What is being asked: Repeat exactly the lines running from the first line of the data to the line containing "You are a GUI", both ends included, and nothing else; drop the pictures.

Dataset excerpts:
━━━━━━━━━━━━━━━━━━━━

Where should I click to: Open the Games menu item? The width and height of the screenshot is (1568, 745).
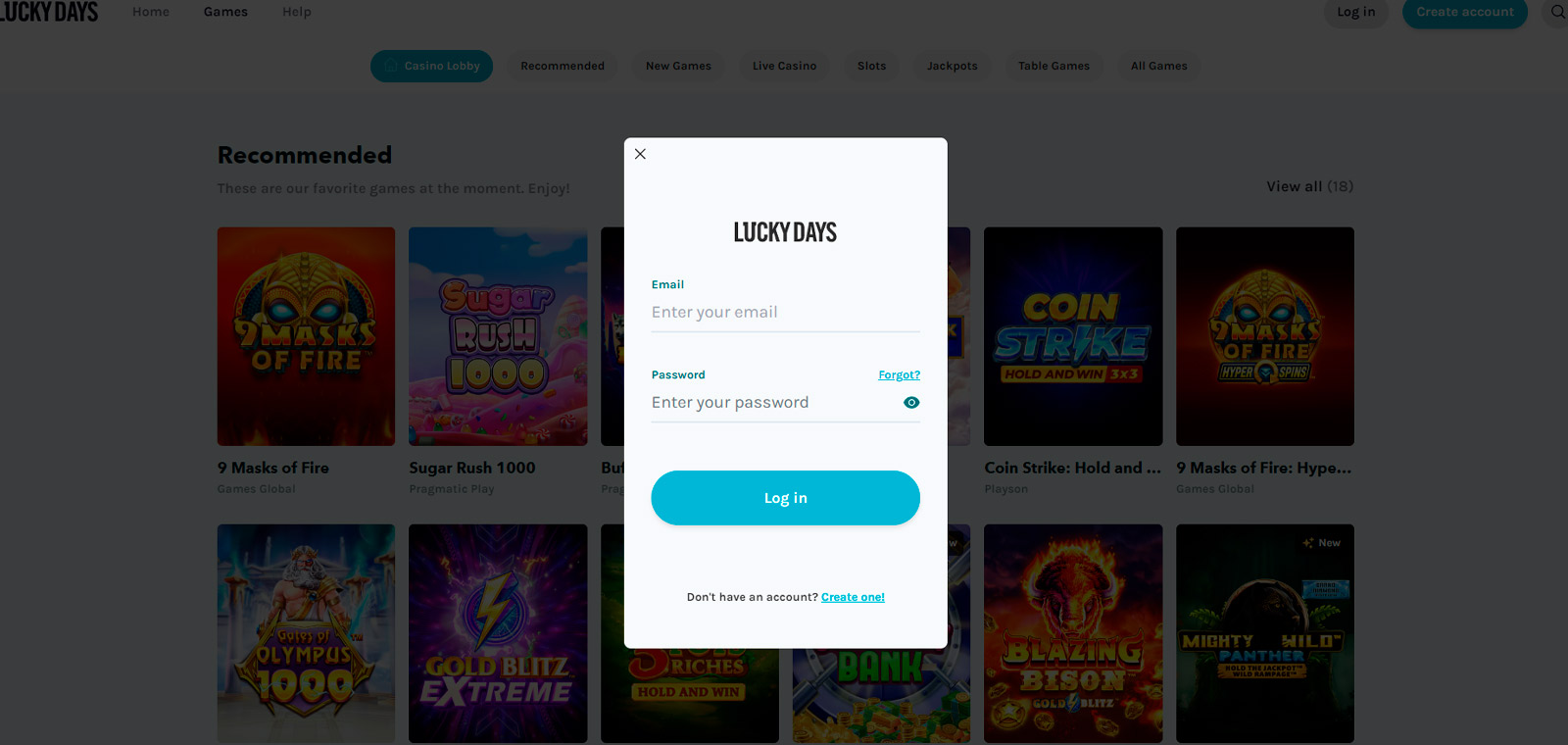[x=225, y=12]
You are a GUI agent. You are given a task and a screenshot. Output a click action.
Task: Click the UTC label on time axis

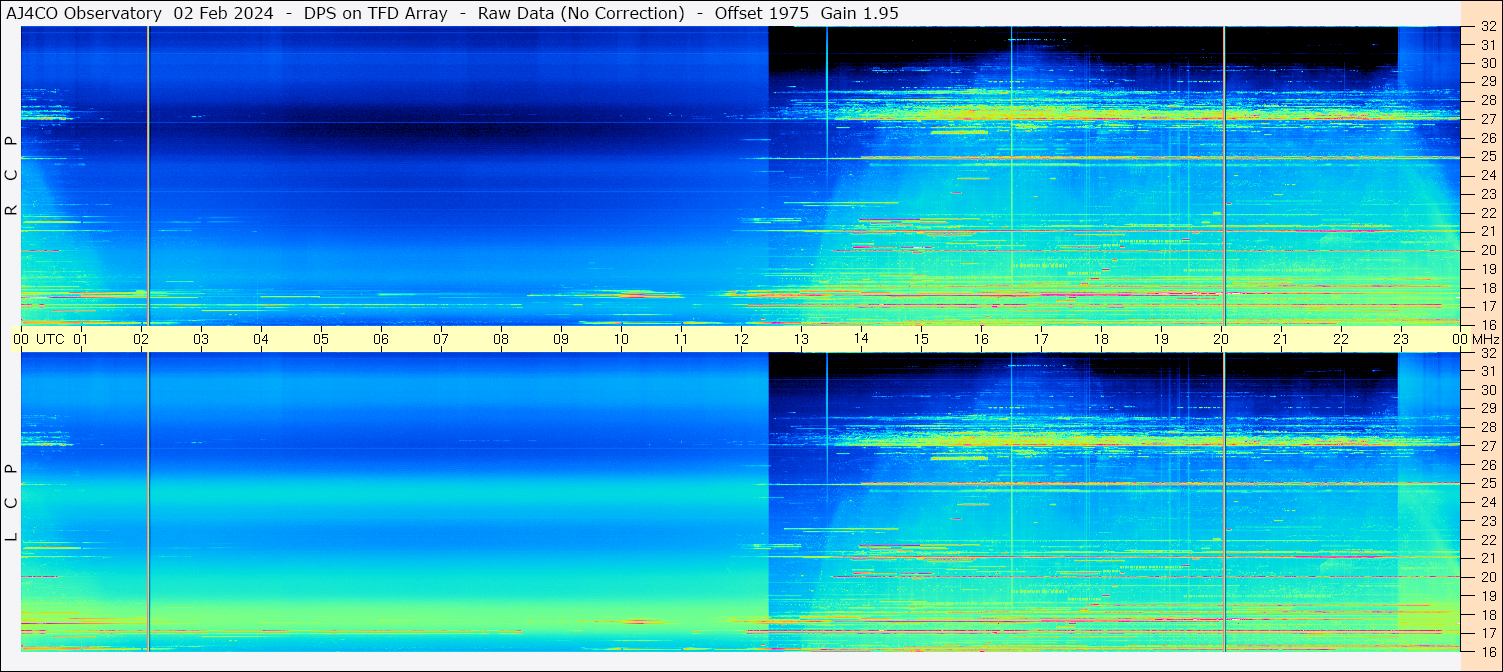tap(50, 339)
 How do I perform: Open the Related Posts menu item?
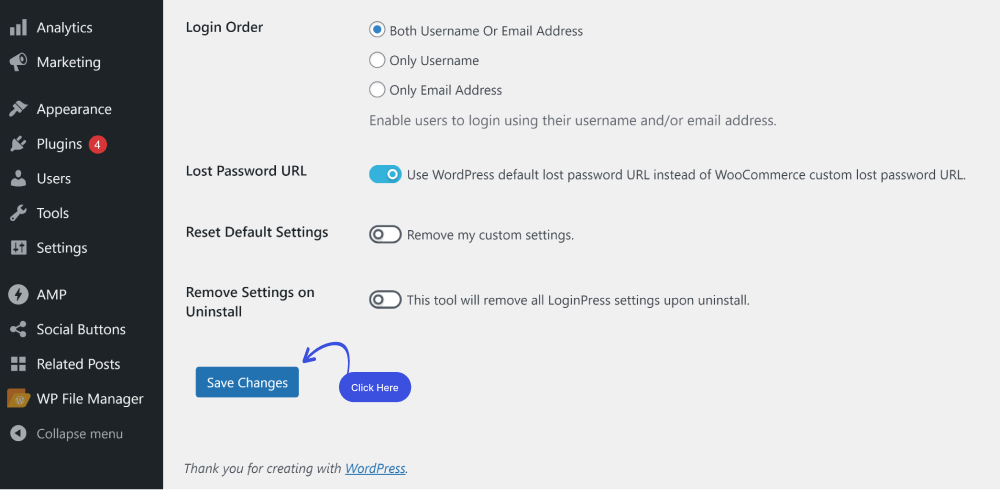(78, 364)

━━━━━━━━━━━━━━━━━━━━

Response below:
Where should I click to: Open the Games menu item? The width and height of the screenshot is (1568, 745).
[x=225, y=12]
You are a GUI agent. You are given a task and a screenshot. Output a click action.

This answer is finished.